Rescale the entries starting with the line that contains "Screen dimensions: 593x1290" and going on through the line that contains "click(134, 209)". Write only those lines out again, requests included, with every click coordinate in the answers multiplied by 2.3 and rounded to a whole number (halves round up), and leave all other numbers unchanged.

→ **Data listing**

════════════════════

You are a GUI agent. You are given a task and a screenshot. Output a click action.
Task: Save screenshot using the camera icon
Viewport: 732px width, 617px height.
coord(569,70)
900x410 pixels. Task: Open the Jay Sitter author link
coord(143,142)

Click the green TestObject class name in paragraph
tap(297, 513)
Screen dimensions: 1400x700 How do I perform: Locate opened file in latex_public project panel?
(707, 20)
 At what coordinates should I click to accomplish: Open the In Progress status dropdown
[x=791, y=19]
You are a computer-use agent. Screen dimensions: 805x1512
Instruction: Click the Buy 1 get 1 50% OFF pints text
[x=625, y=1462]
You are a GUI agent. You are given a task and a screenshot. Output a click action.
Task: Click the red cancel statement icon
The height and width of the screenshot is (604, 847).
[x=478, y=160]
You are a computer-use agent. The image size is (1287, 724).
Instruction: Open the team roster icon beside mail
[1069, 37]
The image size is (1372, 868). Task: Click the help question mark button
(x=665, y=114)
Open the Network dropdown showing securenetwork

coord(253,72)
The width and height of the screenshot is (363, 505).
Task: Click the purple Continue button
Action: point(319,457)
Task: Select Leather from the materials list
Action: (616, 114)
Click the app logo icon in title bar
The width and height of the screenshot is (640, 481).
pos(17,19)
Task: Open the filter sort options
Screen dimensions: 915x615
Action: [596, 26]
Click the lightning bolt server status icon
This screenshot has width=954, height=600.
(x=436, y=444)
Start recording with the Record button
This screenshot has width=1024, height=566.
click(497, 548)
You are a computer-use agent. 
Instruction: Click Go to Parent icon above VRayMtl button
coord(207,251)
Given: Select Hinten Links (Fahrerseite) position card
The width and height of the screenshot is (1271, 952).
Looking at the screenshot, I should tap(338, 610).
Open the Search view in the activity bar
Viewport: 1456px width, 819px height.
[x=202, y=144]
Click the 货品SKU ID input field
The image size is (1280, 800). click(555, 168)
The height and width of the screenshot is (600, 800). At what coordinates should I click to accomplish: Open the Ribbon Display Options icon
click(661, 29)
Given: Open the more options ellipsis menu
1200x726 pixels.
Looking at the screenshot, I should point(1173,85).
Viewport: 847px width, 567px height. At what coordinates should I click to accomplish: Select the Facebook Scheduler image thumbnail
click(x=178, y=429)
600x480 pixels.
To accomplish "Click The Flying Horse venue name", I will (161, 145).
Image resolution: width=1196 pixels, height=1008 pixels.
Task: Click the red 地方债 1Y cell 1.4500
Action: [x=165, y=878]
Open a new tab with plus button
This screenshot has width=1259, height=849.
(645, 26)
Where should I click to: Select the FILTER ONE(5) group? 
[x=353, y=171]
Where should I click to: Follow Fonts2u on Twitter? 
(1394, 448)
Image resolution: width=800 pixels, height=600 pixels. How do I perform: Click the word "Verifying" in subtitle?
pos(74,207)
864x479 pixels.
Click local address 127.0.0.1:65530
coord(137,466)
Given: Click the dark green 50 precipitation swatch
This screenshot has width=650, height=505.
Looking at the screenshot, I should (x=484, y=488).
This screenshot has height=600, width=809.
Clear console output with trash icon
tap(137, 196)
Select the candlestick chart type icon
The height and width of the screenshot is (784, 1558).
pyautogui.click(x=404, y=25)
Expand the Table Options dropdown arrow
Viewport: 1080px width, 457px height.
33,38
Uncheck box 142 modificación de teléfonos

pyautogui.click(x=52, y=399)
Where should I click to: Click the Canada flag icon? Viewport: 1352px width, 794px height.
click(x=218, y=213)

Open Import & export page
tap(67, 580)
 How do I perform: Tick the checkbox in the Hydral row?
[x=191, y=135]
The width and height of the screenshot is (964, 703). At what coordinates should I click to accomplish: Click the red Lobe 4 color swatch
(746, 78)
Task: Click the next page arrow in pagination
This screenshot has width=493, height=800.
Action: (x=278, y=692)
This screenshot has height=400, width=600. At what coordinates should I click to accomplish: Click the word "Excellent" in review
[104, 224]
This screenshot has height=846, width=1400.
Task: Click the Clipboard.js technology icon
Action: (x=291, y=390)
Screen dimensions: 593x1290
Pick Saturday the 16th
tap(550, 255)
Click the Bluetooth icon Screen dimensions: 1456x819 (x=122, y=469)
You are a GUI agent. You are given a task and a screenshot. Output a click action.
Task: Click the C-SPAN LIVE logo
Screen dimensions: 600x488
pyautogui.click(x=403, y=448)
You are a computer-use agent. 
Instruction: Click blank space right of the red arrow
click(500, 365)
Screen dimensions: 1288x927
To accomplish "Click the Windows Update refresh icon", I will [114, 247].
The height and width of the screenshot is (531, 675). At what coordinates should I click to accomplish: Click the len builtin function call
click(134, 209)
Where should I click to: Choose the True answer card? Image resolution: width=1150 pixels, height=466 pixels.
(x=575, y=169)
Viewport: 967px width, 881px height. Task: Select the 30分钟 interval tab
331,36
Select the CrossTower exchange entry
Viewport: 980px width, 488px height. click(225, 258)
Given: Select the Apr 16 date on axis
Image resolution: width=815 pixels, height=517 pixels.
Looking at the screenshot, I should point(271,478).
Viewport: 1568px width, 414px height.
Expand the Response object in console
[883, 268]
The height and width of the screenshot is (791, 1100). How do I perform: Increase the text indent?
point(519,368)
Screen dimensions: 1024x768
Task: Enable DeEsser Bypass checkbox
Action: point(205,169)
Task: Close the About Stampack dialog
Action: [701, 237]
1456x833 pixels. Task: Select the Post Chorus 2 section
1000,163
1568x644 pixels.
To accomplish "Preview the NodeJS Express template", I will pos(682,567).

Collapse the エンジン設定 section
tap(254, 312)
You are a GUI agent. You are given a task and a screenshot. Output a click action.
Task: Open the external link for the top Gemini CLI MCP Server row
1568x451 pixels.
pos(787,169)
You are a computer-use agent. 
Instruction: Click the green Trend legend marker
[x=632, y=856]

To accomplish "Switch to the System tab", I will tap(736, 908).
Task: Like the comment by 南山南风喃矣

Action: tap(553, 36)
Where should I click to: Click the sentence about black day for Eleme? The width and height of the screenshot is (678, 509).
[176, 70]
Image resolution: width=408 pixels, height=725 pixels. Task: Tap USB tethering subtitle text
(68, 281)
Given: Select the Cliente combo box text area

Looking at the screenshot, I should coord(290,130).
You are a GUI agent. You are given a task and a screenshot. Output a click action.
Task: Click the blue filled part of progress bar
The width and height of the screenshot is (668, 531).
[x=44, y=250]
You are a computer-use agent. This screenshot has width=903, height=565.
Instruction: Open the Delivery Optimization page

════════════════════

→ **Correct answer**
Screen dimensions: 593x1290
Pick Saturday the 16th
tap(1265, 587)
Click the Bluetooth icon Screen dimensions: 1456x819 (x=281, y=1079)
You are a GUI agent. You are given a task and a screenshot. Output a click action.
Task: Click the C-SPAN LIVE logo
Screen dimensions: 600x488
pyautogui.click(x=927, y=1030)
You are a computer-use agent. 
Instruction: Click blank space right of the red arrow
click(1150, 840)
Screen dimensions: 1288x927
To accomplish "Click the Windows Update refresh icon", I will [262, 568].
The height and width of the screenshot is (531, 675). At what coordinates should I click to accomplish: Click the len builtin function call
click(308, 481)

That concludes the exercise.